𝄞 Biographie
Stephen Heller naît en 1813 à Pest, en Hongrie, dans une famille juive de marchands. Il étudie le piano à Vienne avec Anton Halm, ami proche de Beethoven et Schubert. À douze ans, il donne déjà des concerts publics, et son père envisage de le faire tourner en Europe comme prodige. Une dépression nerveuse interrompt brutalement cette carrière vers seize ans. Il s'installe alors quelque temps à Augsbourg en convalescence, puis à Paris en 1838, à vingt-cinq ans, où il restera presque cinquante ans jusqu'à sa mort.
À Paris, il vit dans le cercle des compositeurs romantiques. Berlioz, qu'il connaît bien, lui consacre des chroniques élogieuses dans la presse musicale. Schumann lui dédie son Carnaval Op. 9 — geste rare et significatif. Heller publie ses œuvres simultanément à Paris, Leipzig (chez Schumann) et Londres.
Sa production pour piano est presque exclusive. Il a composé près de 160 numéros d'opus, presque tous pour piano seul. On y trouve des recueils pédagogiques très joués dans les écoles : 25 Études Op. 45, 30 Études Op. 46, 25 Études Op. 47 — qui prolongent celles de Burgmüller mais à un niveau plus exigeant. À côté de ces études, des Préludes Op. 81, des Promenades d'un solitaire Op. 78 et Op. 80, des Nuits blanches Op. 82, des Lettres d'album Op. 109.

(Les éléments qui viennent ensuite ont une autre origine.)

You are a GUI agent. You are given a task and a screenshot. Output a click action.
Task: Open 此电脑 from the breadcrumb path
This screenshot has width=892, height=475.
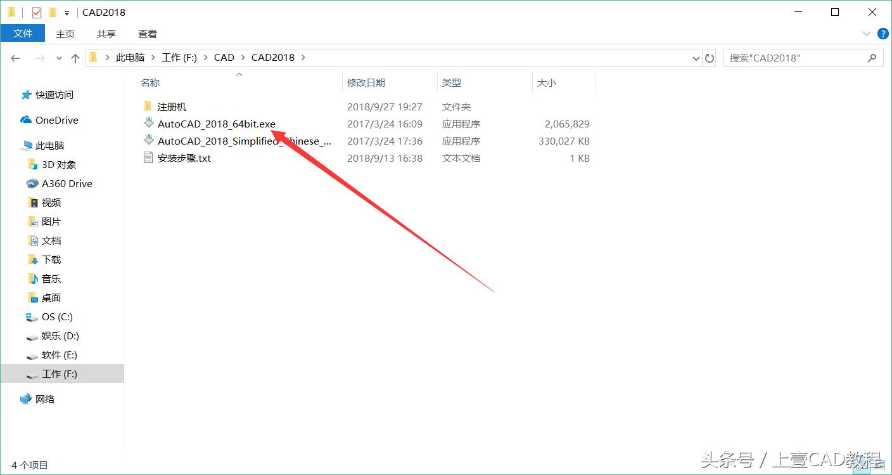130,57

L'écriture de Heller est élégante, raffinée, souvent intimiste. Elle ressemble plus à Schumann et Mendelssohn qu'à Chopin ou Liszt — il a refusé la virtuosité d'effet qui faisait carrière à Paris. Il vivait modestement de ses leçons et de ses publications, dans un petit appartement parisien, et fréquentait Berlioz, Halévy, Auber, plus tard Bizet.
À la fin de sa vie, il bénéficie d'une rente discrètement organisée par ses amis musiciens. Il meurt à Paris en janvier 1888, dans l'oubli relatif. Schumann avait écrit de lui qu'il était l'un des trois compositeurs vivants les plus originaux pour le piano. La phrase mérite qu'on l'écoute à nouveau.